Hardy Jones has written a book that takes us through the phenomenal, almost unimaginable, world of dolphins in the wild and his thirty-year efforts to protect dolphins from the brutal hand of dolphin hunters and ocean contamination. – Ted Danson, actor, co-founder

The Voice of the Dolphins reveals intimate details of dolphins in the wild and the emerging threats to their very existence and ours. In it, Hardy Jones, executive director of and a pioneer in filming dolphins, killer whales and sperm whales underwater in the wild, presents persuasive evidence that a lethal threat to dolphins—and, it turns out, to humans—is the rising level of contaminants in the ocean food chain. When Jones was diagnosed with myeloma, his blood tests revealed highly elevated levels of chemicals such as DDT, flame retardants and hexachlorobenzine in his blood and tissues—the same chemicals found in ever-greater concentrations throughout dolphin populations around the world. The diagnosis spurred him to seek the sources of the pollutants in his own body and to document their impact on marine life and human beings. Jones has found dolphins with multiple myeloma, and his research reveals extreme levels of contamination in those dolphins tested.

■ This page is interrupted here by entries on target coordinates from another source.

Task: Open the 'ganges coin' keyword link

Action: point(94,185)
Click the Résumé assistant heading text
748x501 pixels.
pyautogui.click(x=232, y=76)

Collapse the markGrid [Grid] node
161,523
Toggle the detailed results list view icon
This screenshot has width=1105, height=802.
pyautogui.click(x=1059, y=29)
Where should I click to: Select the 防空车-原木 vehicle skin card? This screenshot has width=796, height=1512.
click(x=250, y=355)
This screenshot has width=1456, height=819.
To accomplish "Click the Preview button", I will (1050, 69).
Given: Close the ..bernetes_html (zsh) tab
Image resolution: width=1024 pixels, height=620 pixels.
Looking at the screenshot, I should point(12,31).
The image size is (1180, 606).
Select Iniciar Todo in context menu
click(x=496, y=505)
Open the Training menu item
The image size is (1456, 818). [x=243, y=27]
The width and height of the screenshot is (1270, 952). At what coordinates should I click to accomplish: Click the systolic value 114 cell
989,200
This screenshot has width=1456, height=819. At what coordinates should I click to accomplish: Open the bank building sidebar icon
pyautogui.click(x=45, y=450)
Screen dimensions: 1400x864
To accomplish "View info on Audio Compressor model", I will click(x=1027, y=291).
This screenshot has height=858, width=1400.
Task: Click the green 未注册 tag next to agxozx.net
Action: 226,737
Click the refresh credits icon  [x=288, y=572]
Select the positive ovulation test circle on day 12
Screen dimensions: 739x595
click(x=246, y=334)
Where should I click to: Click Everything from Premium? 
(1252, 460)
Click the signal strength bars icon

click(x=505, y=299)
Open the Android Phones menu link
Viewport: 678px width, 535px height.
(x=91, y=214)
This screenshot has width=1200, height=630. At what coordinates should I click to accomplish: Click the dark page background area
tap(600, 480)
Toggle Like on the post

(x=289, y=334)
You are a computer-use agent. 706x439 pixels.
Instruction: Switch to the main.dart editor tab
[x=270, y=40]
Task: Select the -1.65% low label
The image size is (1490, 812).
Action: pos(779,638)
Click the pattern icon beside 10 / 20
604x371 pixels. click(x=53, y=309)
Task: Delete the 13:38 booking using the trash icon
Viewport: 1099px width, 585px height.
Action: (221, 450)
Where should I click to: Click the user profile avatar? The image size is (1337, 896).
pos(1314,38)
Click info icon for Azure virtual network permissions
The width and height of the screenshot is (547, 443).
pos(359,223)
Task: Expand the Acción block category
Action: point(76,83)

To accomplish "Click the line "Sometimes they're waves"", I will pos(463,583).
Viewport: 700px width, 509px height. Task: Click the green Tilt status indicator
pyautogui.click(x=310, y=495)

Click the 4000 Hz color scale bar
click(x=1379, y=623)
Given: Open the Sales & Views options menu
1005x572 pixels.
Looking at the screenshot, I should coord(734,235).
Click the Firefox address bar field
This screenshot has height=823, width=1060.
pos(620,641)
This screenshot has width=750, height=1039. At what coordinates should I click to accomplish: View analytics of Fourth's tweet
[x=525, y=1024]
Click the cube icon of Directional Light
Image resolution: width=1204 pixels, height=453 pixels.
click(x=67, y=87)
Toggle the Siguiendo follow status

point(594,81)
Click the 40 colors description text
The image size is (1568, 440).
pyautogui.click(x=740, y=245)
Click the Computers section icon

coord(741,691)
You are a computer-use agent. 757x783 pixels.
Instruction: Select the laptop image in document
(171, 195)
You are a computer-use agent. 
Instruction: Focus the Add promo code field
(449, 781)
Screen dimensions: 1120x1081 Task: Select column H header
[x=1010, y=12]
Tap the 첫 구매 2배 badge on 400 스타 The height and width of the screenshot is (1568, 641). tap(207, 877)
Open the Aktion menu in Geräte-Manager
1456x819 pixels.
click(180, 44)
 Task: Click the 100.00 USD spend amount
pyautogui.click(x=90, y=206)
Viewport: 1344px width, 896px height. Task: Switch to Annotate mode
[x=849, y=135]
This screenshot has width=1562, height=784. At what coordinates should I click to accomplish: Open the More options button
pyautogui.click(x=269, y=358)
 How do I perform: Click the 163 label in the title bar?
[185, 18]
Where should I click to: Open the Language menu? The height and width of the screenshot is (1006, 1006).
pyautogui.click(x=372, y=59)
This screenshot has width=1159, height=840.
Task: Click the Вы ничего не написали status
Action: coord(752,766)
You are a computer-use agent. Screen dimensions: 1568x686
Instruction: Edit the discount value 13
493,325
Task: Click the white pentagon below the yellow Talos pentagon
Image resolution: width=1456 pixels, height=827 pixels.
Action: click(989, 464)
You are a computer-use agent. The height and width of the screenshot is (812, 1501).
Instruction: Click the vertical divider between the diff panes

Jones says, "It is wonderful (work), but what I’m discovering in the dolphins I've been filming is heartbreaking. Many of them are loaded with pollutants, and whole populations are in jeopardy of vanishing from the seas. I've been filming orca in the San Juan’s since the early eighties, and they're so loaded with PCBs that their reproductive capabilities are seriously compromised and their corpses have to be treated as toxic waste."

When Jones met Dr. Brian Durie, Chairman of the International Myeloma Foundation (IMF) Board of Directors, one of the leading experts in blood cancers and a specialist in multiple myeloma, they noted some interesting parallels.

For example, the geographical areas where Jones was finding sick and dying dolphins with toxic levels of pollutants, were ones Dr Durie had found to be “places (that) all have corresponding hot spots of multiple myeloma (in people)."

As Mr. Jones puts it, “Here was one of the top myeloma experts in the world connecting the chemicals decimating orcas and dolphins with multiple myeloma in human beings."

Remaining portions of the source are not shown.